The lobby was dimly lit by several naked light bulbs housed in an old chandelier, and a marble staircase led me to the second floor. Timidly, I approached the bullet proof window set in the steel door, and a guard peered suspiciously out. When I gave my name, he scanned a list and, since I was expected, unlocked the outer door. As he then opened a second, barred door with a large key, he bellowed ‘one on the ward’. For my entire time on the prison ward, this was the standard greeting, day in and day out.



After being interviewed by a social worker and psychiatrist, I was offered the job. I suppose that I appeared sane enough, and had the basic ability to perform preliminary investigations, gather records, and prepare reports. At its best, I saw myself as part of an investigative team helping to ferret out the malingerers and professional criminals from the truly delusional. At its worst, I would also need to provide the patients with ‘concrete services’. This meant that I would have to track their welfare payments, deal with their relatives, make sure that they had writing paper and stamps, and etcetera. Really, I shouldn’t have been surprised that, as the least professional of the staff, I would have the most patient contact.

As the interview wound down and we agreed on a start date, screaming and yelling came from the locked ward near the office we were sitting in. The jangling of keys and handcuffs also mixed with the sound of running feet as about a half dozen guards sprinted down the hallway. It was then that I saw a middle aged black man with a huge afro, clad in a light blue and not too clean hospital issued jumpsuit. He was hopping around, yelling at the top of his lungs-and for very good reason. It seemed that another inmate had just flicked a lit cigarette into his hair, and his head was now alight with orange flames and sputtering yellow sparks.

Quickly, the guards threw a wet towel over his head and then tackled him to the ground.
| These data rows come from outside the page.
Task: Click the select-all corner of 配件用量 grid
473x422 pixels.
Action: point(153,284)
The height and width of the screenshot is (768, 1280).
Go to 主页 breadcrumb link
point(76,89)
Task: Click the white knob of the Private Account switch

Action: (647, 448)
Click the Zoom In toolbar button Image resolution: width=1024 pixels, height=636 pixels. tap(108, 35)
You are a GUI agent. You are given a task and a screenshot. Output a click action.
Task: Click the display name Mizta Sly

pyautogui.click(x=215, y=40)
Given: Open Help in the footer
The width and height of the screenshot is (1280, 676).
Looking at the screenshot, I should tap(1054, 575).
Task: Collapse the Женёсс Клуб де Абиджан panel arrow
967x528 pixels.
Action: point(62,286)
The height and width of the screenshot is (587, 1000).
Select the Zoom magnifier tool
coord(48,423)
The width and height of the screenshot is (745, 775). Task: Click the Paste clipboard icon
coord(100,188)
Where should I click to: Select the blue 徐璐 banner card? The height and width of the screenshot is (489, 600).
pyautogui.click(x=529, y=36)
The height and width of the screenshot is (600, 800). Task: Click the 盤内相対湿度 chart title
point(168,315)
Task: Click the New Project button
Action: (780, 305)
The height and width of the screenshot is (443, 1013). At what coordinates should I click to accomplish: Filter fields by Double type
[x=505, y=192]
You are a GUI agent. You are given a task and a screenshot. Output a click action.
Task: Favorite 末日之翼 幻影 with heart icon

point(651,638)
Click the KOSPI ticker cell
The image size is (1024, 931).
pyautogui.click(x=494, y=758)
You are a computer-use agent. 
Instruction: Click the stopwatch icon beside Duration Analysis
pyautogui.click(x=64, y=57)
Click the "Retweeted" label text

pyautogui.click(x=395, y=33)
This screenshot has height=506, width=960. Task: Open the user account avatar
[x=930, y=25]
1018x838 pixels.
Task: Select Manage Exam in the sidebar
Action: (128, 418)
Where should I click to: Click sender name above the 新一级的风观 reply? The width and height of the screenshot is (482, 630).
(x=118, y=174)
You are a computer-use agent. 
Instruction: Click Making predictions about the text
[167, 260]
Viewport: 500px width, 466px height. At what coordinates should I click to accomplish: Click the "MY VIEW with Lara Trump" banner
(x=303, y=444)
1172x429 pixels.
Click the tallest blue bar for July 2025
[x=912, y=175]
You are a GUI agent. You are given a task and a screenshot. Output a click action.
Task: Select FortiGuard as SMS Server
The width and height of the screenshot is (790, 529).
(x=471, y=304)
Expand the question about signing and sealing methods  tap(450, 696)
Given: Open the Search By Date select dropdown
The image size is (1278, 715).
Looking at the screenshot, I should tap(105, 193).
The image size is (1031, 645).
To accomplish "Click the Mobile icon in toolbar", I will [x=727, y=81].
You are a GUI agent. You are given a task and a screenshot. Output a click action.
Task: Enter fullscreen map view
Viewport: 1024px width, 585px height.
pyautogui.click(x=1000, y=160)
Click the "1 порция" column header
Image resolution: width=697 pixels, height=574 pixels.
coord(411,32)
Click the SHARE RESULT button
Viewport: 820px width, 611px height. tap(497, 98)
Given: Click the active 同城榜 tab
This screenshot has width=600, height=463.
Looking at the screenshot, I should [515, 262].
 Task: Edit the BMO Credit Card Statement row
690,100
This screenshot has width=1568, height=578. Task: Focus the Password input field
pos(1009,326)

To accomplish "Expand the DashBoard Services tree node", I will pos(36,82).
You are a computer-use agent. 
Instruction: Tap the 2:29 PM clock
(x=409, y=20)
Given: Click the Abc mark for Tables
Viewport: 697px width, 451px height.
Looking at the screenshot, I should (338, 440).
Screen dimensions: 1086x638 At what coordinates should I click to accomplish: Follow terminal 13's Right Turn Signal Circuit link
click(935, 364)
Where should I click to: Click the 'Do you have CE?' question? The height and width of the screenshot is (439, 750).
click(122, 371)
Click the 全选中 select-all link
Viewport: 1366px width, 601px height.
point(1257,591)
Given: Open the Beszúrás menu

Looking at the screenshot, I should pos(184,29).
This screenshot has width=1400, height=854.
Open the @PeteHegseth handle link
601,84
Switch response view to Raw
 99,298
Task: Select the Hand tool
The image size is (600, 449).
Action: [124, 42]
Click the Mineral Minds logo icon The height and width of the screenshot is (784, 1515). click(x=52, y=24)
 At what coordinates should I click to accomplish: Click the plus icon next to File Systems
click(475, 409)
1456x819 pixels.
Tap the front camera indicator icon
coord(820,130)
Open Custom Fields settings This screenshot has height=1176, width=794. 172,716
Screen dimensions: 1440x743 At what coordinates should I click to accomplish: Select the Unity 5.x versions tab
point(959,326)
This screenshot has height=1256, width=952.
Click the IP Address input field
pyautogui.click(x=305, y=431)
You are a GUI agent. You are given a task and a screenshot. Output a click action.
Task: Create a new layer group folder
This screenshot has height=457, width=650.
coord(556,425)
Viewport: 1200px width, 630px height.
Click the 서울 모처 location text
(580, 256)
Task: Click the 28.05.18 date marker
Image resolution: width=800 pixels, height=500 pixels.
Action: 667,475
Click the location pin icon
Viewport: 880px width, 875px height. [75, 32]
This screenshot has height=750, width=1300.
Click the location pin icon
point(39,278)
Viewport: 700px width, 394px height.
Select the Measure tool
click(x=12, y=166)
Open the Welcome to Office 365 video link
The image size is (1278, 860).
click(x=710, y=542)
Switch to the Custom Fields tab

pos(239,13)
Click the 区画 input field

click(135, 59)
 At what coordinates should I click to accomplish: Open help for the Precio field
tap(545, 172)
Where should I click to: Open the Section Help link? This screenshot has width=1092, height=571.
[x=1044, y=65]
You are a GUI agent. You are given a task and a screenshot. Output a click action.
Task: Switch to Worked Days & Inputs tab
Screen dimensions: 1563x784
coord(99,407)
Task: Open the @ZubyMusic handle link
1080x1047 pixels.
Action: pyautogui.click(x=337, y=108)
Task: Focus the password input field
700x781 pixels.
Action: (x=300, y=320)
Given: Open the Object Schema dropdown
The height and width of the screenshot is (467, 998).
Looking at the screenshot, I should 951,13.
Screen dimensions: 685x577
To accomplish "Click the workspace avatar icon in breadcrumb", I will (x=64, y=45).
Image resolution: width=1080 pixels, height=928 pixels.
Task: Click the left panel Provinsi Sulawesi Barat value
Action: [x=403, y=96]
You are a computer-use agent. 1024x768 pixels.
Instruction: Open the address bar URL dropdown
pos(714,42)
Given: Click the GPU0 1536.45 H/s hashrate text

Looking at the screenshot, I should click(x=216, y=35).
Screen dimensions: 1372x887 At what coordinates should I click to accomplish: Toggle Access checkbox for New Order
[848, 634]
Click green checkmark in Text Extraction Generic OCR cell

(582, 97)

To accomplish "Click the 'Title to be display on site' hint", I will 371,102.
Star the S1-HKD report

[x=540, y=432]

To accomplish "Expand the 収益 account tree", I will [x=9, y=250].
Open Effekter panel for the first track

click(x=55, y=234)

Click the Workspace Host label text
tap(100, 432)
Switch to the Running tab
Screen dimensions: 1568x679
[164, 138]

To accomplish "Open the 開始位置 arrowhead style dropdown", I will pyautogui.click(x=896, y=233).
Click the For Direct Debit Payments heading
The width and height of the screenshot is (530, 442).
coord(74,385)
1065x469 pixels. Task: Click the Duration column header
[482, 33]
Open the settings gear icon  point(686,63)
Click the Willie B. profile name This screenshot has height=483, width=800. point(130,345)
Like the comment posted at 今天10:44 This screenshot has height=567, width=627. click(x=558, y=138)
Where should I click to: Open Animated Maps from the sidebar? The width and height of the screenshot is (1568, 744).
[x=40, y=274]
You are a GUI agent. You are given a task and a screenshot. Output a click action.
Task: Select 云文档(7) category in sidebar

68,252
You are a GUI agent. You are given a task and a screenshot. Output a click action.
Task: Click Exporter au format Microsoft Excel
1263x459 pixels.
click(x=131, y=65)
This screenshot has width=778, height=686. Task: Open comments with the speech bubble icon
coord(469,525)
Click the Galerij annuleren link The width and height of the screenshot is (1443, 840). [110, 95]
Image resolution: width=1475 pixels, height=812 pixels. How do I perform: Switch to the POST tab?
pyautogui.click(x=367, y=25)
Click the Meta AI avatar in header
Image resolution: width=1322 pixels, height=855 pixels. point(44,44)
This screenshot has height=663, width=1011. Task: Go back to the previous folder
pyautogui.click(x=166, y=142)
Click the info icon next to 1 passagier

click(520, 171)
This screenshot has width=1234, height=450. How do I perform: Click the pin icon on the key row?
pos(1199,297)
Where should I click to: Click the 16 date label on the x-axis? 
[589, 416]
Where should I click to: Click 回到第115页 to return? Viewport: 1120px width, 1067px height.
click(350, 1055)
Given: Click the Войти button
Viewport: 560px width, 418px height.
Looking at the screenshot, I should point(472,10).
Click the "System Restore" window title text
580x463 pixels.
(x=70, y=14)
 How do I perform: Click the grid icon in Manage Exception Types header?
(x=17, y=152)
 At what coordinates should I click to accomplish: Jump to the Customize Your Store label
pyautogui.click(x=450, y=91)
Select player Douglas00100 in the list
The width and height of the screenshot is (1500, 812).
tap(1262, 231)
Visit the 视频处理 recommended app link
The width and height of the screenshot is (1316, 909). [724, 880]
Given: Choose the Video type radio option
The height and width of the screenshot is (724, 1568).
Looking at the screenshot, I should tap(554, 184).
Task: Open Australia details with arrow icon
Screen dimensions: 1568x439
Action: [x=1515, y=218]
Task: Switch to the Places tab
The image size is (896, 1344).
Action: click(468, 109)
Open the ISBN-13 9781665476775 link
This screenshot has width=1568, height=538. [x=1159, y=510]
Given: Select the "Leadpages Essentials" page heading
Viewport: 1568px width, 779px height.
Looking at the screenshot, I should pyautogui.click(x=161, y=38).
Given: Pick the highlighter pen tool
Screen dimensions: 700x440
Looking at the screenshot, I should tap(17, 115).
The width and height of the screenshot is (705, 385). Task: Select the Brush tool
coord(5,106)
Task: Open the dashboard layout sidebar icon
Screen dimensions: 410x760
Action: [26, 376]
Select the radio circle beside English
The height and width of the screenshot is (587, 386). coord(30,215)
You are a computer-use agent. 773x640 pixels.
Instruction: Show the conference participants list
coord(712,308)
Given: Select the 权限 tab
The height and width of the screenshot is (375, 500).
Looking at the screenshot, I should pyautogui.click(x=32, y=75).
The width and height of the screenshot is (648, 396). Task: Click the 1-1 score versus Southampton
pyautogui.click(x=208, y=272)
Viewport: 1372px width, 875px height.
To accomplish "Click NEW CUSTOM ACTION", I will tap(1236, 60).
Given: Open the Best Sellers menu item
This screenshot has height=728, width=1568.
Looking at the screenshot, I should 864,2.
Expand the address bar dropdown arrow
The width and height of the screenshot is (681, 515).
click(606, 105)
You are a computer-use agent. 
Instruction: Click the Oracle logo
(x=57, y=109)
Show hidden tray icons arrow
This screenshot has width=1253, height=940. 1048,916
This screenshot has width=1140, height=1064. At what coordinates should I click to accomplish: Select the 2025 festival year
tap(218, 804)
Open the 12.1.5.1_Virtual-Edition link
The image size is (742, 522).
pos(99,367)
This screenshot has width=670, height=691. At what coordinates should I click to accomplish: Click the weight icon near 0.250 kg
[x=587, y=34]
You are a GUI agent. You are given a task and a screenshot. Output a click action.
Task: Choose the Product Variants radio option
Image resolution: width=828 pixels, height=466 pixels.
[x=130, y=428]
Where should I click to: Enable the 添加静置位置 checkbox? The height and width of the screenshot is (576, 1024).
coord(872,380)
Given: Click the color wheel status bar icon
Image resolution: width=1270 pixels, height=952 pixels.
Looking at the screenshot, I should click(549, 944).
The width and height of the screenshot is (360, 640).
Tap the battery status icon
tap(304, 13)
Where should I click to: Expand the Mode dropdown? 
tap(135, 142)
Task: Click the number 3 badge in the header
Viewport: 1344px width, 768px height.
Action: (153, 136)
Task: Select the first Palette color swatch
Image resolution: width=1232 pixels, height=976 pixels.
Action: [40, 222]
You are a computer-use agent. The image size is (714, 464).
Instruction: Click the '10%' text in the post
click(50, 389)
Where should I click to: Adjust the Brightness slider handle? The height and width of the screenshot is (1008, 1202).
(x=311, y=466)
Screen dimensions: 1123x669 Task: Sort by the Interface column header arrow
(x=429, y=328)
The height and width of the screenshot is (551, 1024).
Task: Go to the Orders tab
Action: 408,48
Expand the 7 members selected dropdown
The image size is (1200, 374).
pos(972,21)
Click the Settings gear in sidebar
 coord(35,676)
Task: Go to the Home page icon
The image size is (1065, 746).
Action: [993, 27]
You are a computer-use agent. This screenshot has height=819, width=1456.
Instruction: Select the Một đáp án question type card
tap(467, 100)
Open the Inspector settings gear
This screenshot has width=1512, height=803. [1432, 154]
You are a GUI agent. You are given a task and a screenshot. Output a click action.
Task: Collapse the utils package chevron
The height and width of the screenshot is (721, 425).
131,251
As he thrashed about in both pain and rage, a squat white uniformed nurse waddled over and injected him with what I soon came to learn was the juice of choice at Bellevue, the aptly named powerful drug, Thorazine. He soon lay still, and the guards then directed their energies towards the cigarette arsonist.

While I could have walked away from this grisly scene never to return, I was as fascinated as I was repelled by what I had just seen. This was the theatre of the absurd plus, and I now had a ringside seat.

So it went, the passing parade of the legion of the damned; condemned either by illness or by evil. And I came to know them, much more than I wanted to. There was the teen that butchered his parents while they slept but now sat in mineral silence, absorbed in a very private world. There was the hit man, a contract killer who seemed nice enough. The skyjacker who relished his notoriety and became more grandiose the more media coverage he received. And there were the others, those who believed in conspiracies, poisoned radiator pipes, and a variety of very imaginative ways to kill in seeming self defense.
I even got to meet the Mad Bomber, a middle aged bachelor who planted bombs in telephone booths to get even with Con Ed.

So it went, every day on N O2 was interesting, and sometimes even rewarding. Working in a nightmare garden of the violent and the deformed, it was always edgy, very edgy. Not only did you need to try and clean your mind of other peoples’ mental garbage at the end of the day, you also had to watch that you didn’t get sucker punched or have a pen jabbed in your eye while on the ward. When my orders came through and it was time to leave, I had had just about enough of Bellevue and all of its contortions. I had gotten the pay check I badly needed, met some great people (staff) and came away with what can best be described as a rather warped sense of humor. Something that was to prove invaluable in the Army.

I’ll never forget Bellevue’s chief psychiatrist, who once reminded us that, try as we may, we would never really know what went on behind closed doors…and that the human mind was the densest door of all.